PROBLEM DETAILS:
Select and copy out every line in the records containing "field".

[Collected data]
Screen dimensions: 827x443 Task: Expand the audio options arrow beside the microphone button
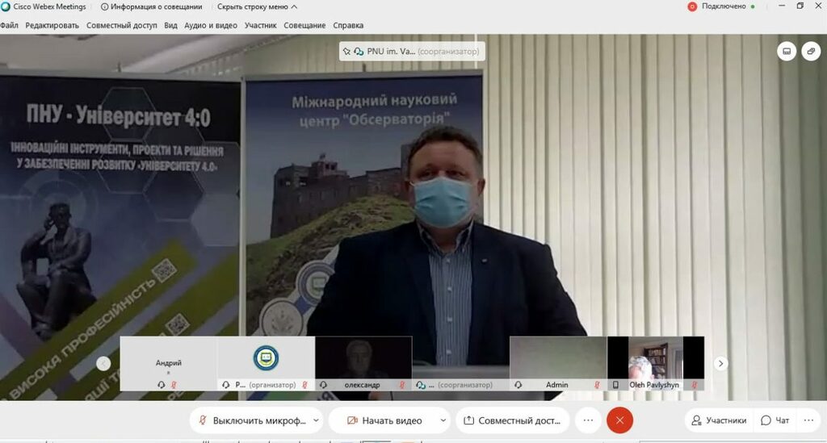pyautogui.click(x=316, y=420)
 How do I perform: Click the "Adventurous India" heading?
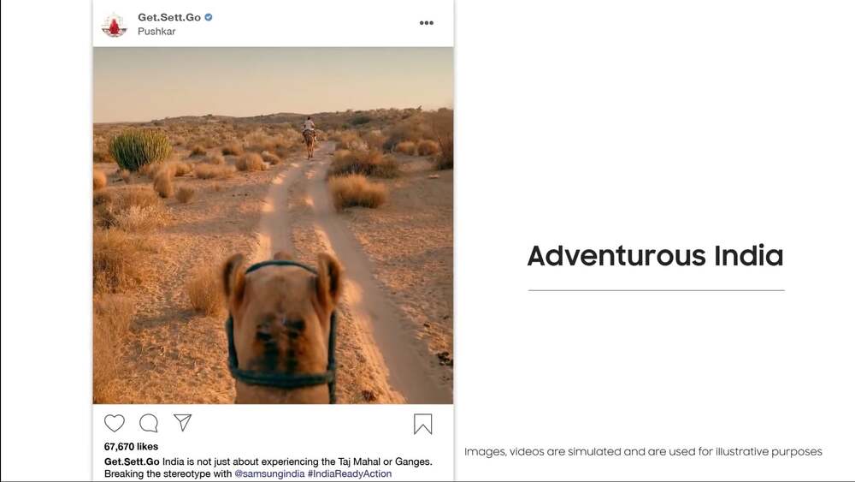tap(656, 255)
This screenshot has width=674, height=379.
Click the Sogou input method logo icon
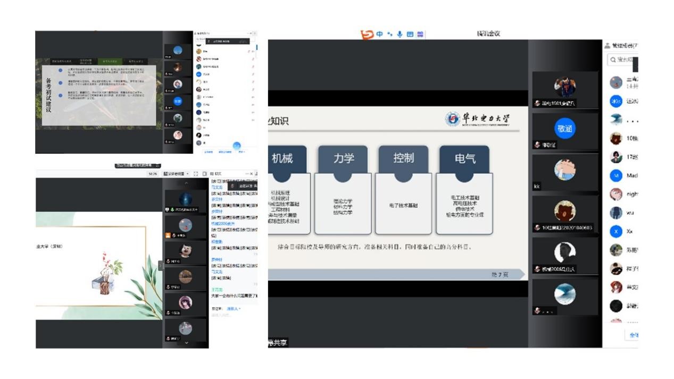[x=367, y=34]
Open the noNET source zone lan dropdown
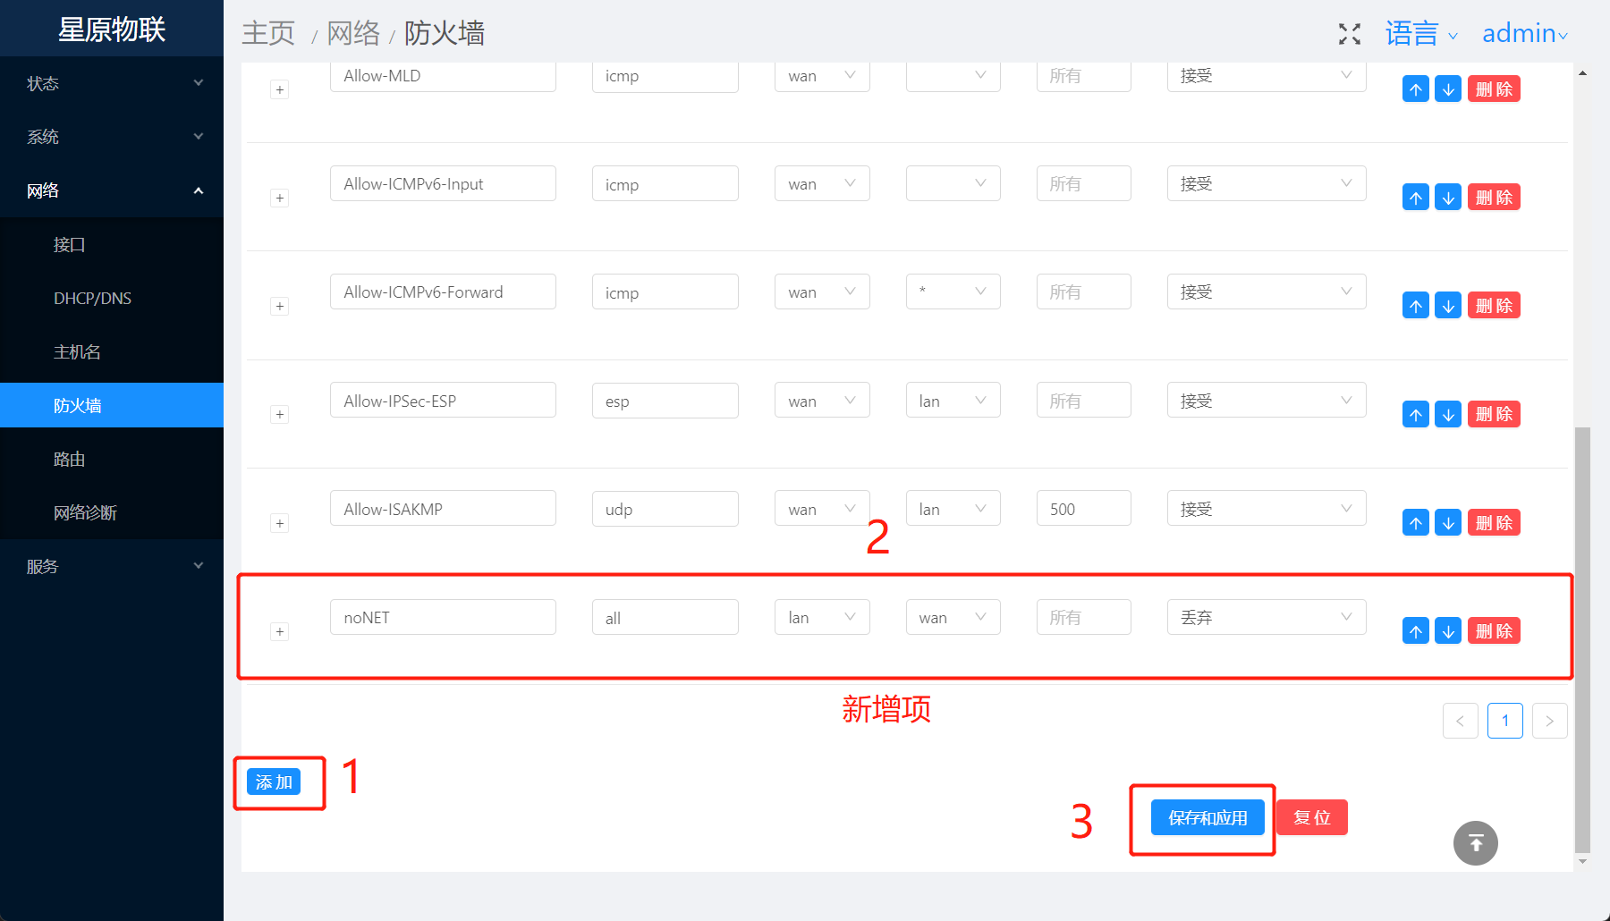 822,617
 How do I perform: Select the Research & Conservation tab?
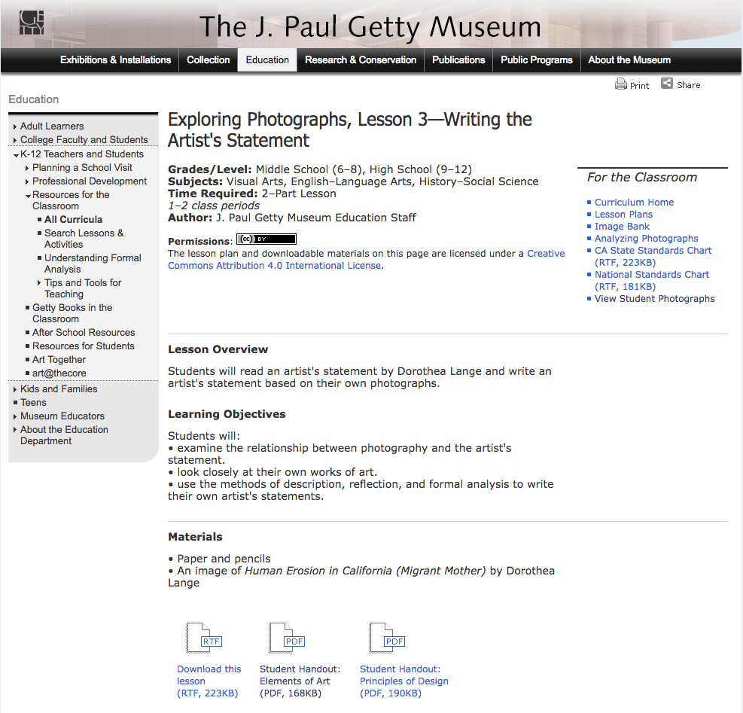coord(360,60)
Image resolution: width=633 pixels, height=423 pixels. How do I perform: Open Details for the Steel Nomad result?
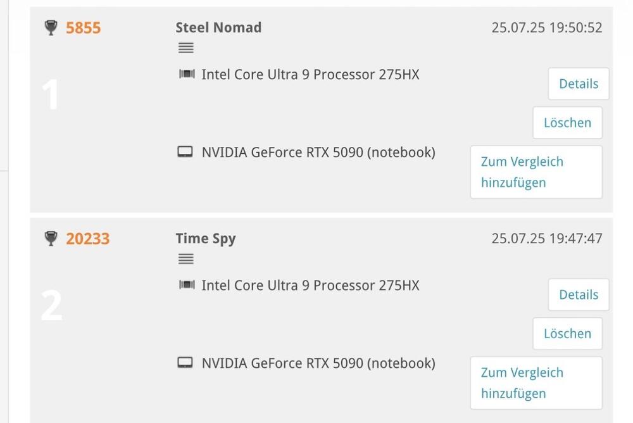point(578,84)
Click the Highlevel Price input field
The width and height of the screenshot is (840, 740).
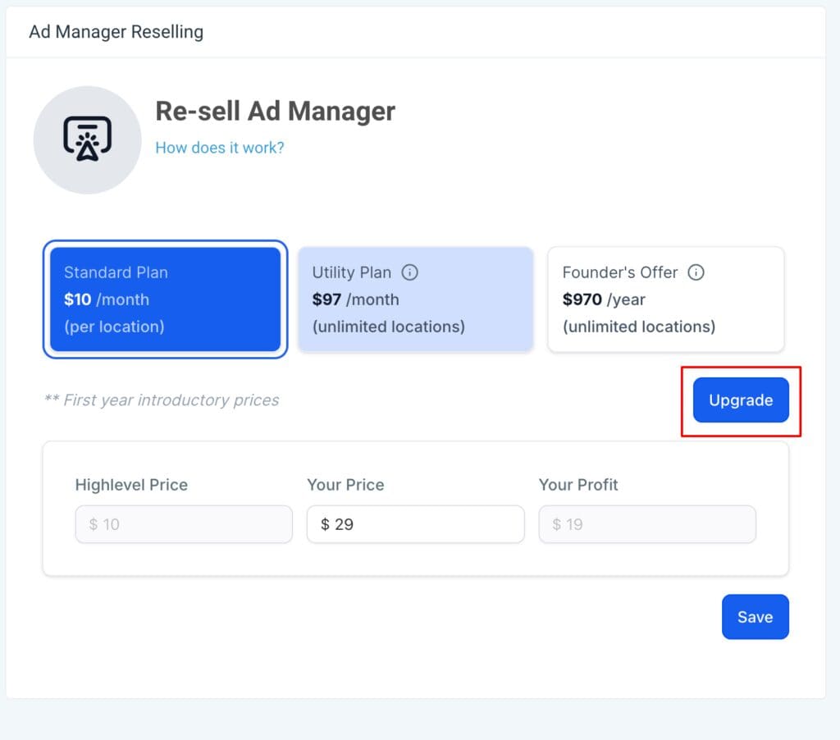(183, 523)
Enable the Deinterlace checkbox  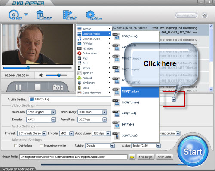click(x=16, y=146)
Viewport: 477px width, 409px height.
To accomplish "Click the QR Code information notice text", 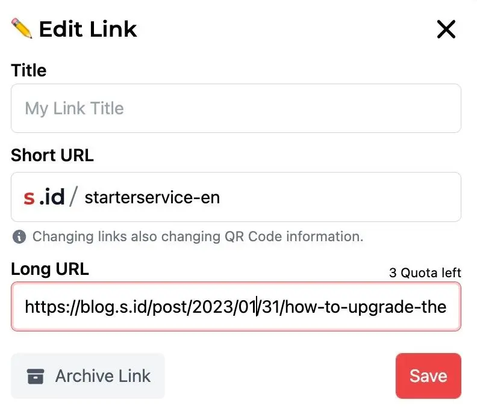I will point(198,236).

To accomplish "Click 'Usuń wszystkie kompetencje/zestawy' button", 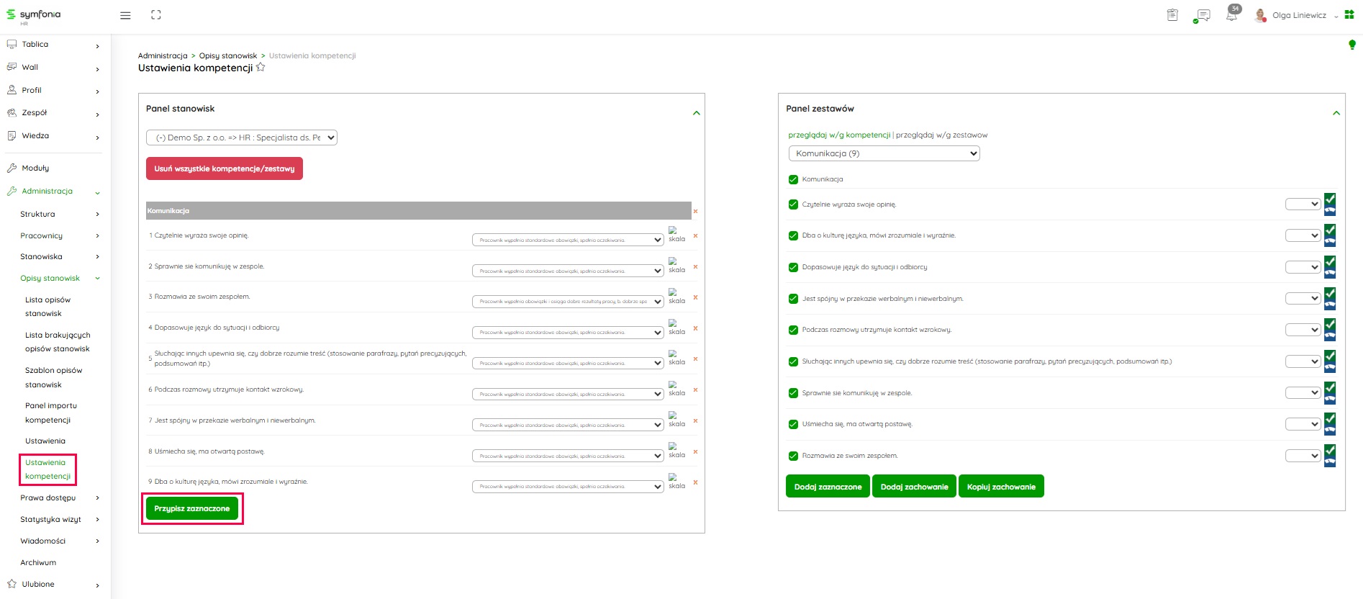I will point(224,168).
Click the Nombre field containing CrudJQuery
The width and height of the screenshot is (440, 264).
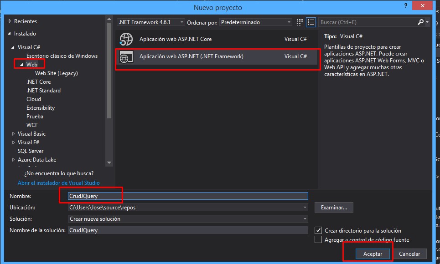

REPLY:
Click the Highlevel Price input field
Click the Nombre field containing CrudJQuery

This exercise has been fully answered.